- **YOUR TASK**:
Please restate the data that follows word for word, with the pictures left out.

- **MATERIALS PROVIDED**:
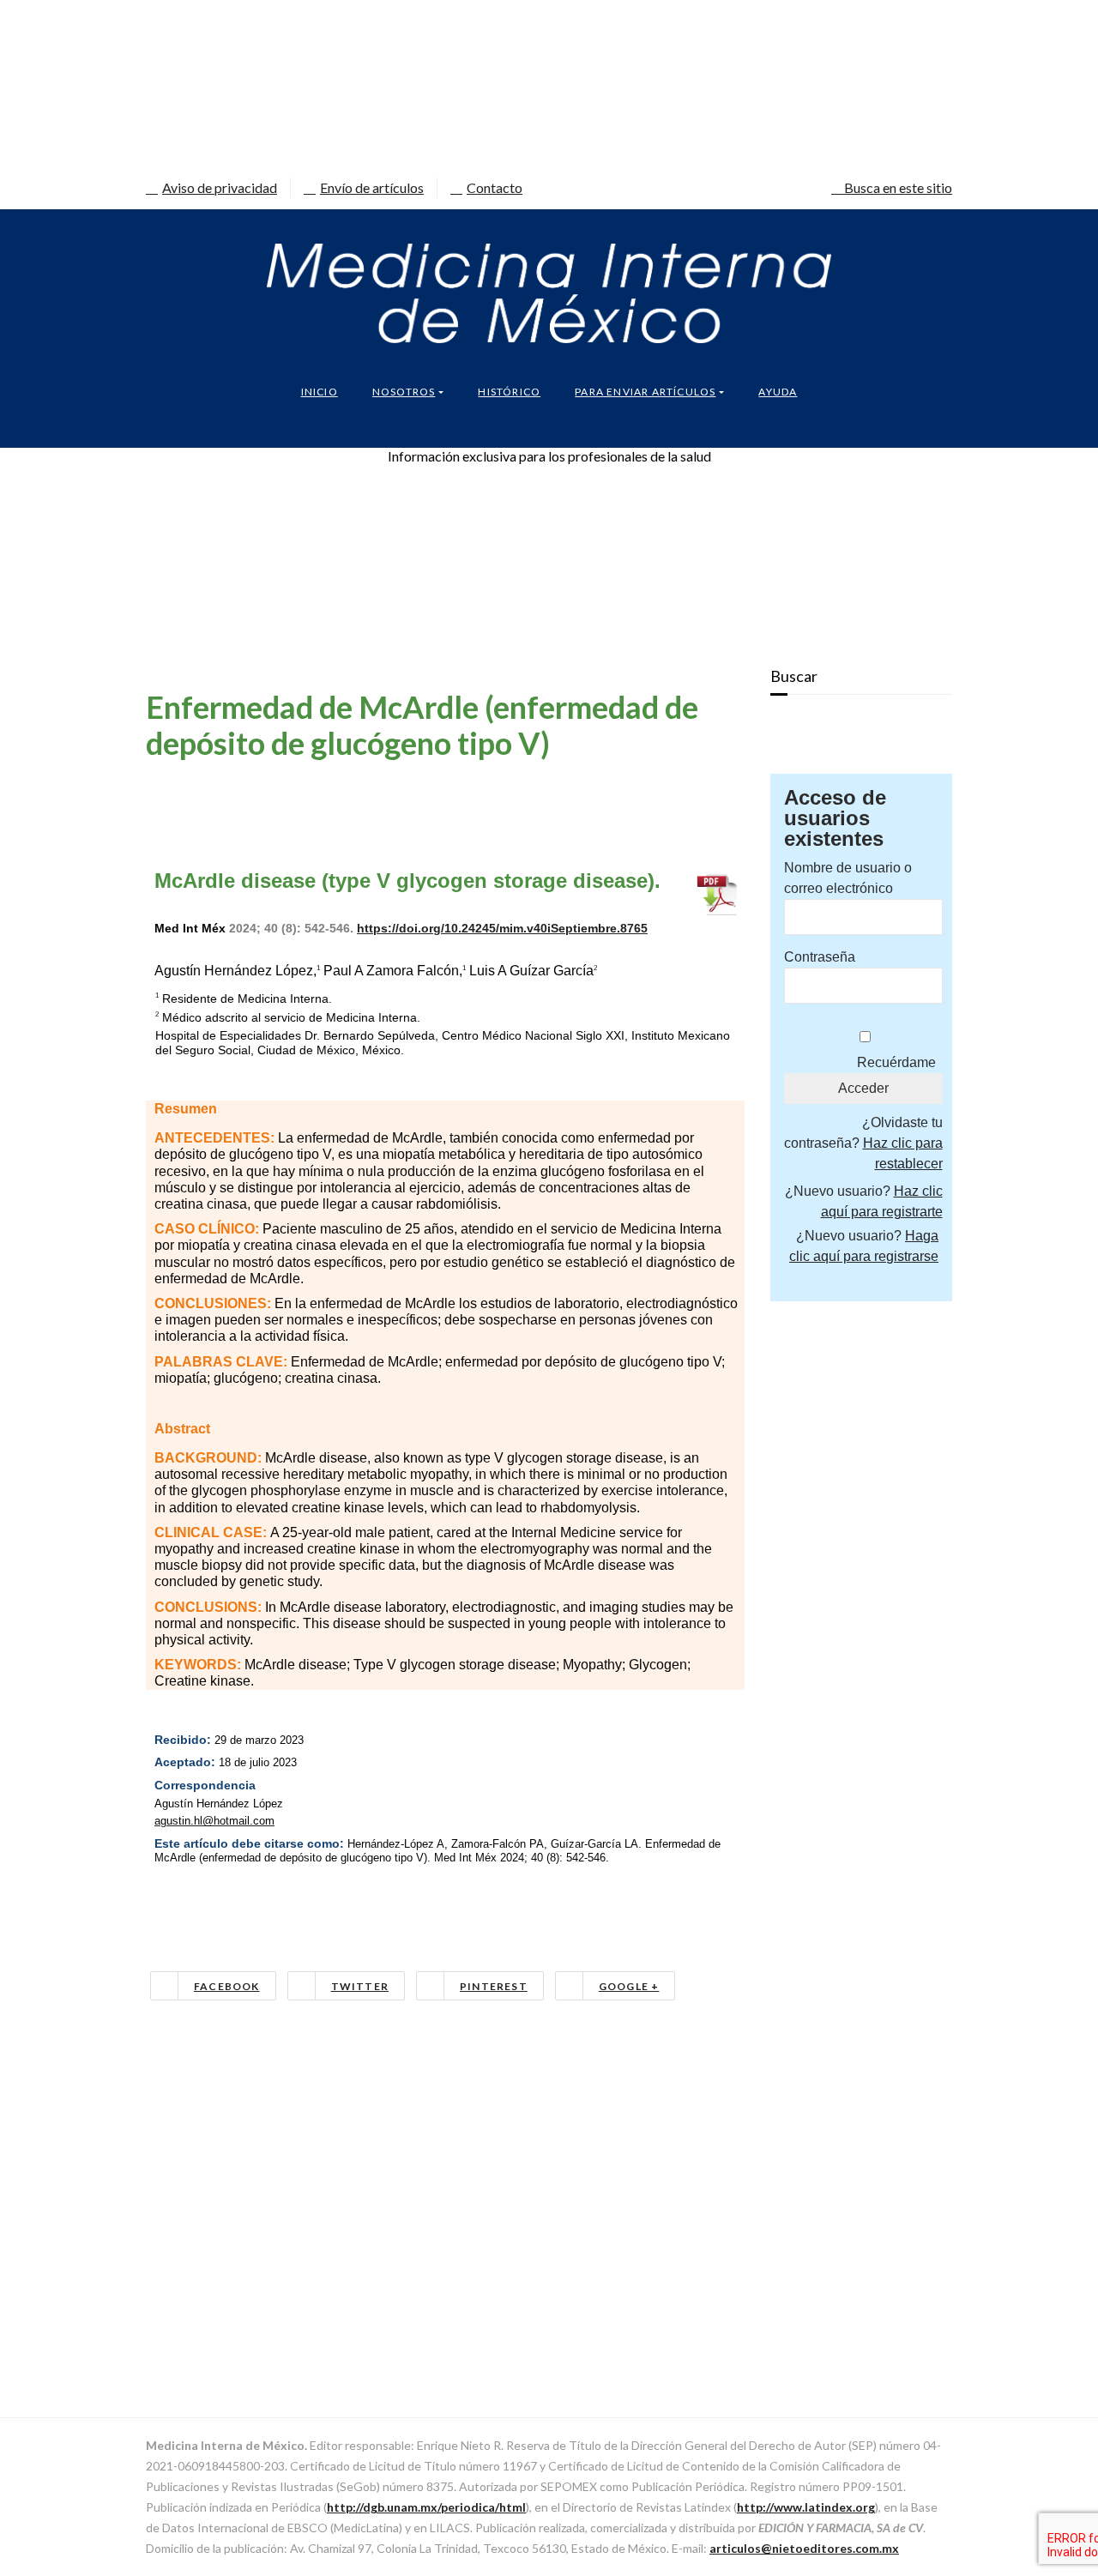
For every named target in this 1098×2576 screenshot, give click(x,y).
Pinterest (494, 1986)
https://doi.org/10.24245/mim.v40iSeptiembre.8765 (502, 928)
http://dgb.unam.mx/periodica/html (426, 2507)
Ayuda (777, 391)
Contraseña (819, 957)
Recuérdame (896, 1062)
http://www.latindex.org (806, 2507)
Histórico (509, 391)
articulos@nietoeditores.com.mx (804, 2548)
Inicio (319, 391)
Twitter (360, 1986)
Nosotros (404, 391)
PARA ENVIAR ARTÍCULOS (645, 391)
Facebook (227, 1986)
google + (629, 1986)
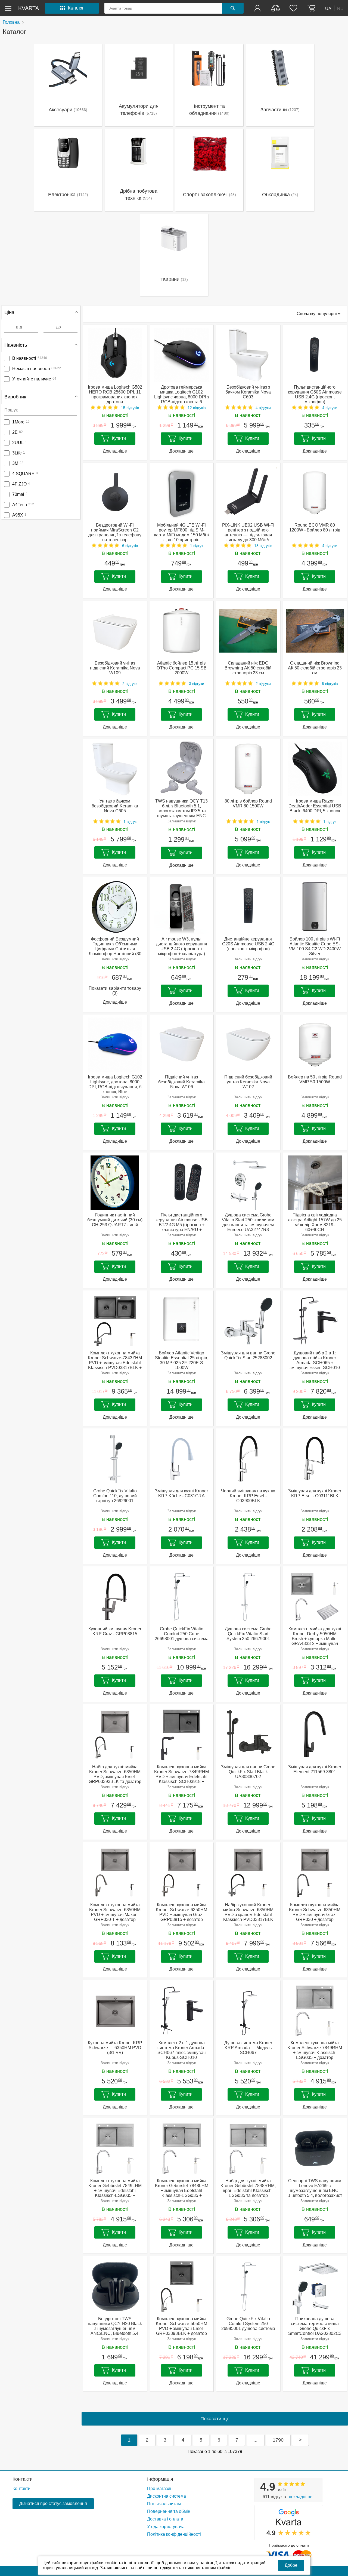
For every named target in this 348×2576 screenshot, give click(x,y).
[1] (258, 8)
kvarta (28, 8)
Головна (11, 22)
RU (340, 8)
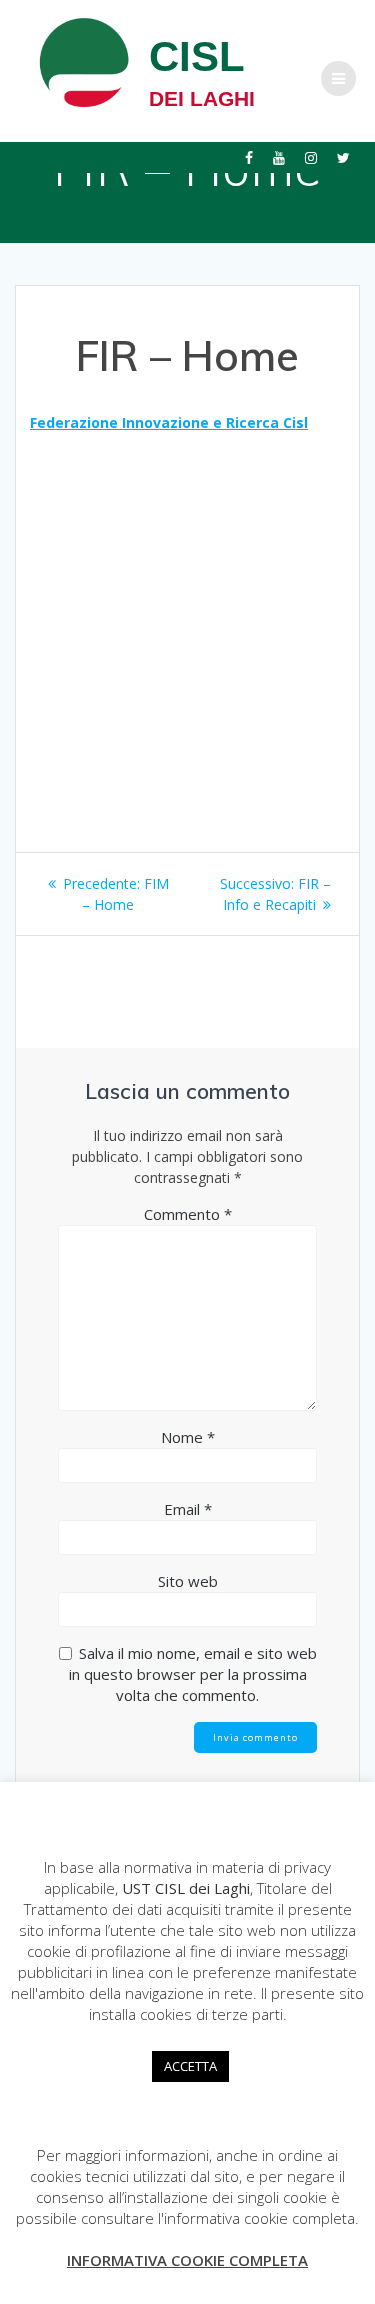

- **PROBLEM SOLUTION**:
For every named target in this 1098×2576 screenshot, give click(x,y).
Pinterest (494, 1986)
https://doi.org/10.24245/mim.v40iSeptiembre.8765 (502, 928)
http://dgb.unam.mx/periodica/html (426, 2507)
Ayuda (777, 391)
Contraseña (819, 957)
Recuérdame (896, 1062)
http://www.latindex.org (806, 2507)
Histórico (509, 391)
articulos@nietoeditores.com.mx (804, 2548)
Inicio (319, 391)
Twitter (360, 1986)
Nosotros (404, 391)
PARA ENVIAR ARTÍCULOS (645, 391)
Facebook (227, 1986)
google + (629, 1986)
For every named target in this 348×2576 screenshot, give click(x,y).
[1] (258, 8)
kvarta (28, 8)
Головна (11, 22)
RU (340, 8)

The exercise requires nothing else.